[Start AVAILABLE RECORDS]

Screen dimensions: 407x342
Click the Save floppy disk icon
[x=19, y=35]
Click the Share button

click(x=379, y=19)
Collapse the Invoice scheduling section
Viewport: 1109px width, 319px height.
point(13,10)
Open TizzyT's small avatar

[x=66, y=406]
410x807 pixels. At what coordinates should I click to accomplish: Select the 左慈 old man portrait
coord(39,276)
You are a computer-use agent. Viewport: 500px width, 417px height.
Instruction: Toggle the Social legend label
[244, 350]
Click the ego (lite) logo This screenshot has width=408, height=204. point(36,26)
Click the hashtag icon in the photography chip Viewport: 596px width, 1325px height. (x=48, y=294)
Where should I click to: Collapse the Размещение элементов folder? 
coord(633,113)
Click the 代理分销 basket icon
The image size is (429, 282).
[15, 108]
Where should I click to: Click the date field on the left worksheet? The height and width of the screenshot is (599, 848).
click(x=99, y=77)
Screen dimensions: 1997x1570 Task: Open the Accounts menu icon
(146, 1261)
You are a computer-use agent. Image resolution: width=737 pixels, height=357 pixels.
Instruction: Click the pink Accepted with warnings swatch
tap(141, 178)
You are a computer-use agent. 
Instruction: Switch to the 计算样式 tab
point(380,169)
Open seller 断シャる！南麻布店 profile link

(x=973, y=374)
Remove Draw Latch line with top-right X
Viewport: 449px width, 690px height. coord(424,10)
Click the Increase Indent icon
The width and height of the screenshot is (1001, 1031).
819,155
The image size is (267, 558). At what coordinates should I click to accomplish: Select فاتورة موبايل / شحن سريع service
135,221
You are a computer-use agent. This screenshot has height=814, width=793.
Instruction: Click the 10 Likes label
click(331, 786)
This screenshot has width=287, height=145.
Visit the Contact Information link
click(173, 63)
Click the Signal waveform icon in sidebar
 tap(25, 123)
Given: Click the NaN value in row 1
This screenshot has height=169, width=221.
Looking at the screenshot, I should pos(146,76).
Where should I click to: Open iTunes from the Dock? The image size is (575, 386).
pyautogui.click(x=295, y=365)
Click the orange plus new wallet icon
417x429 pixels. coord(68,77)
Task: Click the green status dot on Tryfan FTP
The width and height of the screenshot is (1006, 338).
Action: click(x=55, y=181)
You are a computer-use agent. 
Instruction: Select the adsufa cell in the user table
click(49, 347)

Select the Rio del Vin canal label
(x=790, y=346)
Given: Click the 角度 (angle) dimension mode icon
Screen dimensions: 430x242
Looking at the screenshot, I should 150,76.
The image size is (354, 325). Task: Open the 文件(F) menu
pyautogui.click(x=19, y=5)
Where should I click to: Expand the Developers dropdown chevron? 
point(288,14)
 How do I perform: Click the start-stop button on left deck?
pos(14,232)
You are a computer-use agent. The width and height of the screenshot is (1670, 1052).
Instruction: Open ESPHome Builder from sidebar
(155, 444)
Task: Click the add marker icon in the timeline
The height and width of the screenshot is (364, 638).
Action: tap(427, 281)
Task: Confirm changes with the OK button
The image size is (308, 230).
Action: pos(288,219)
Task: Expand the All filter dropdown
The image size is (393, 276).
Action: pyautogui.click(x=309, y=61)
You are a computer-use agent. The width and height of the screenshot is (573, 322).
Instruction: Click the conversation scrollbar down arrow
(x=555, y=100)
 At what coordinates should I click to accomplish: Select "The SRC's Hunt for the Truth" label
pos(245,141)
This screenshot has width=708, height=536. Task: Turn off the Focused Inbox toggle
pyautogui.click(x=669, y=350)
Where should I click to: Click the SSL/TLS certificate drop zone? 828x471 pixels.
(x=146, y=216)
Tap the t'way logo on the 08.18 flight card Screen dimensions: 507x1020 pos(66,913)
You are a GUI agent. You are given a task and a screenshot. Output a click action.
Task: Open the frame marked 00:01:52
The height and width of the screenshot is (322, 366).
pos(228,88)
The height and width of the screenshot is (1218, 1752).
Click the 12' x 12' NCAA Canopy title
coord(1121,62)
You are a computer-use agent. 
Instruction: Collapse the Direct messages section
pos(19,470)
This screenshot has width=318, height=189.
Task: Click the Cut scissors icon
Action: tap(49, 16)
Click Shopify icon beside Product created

[End AVAILABLE RECORDS]

EXERCISE DESCRIPTION:
Retype everything in the listing from the line containing "The height and width of the screenshot is (1218, 1752)." down to the end of the listing, exactly as it stands.

REPLY:
The height and width of the screenshot is (1218, 1752).
Click the 12' x 12' NCAA Canopy title
coord(1121,62)
You are a computer-use agent. 
Instruction: Collapse the Direct messages section
pos(19,470)
This screenshot has width=318, height=189.
Task: Click the Cut scissors icon
Action: tap(49, 16)
Click Shopify icon beside Product created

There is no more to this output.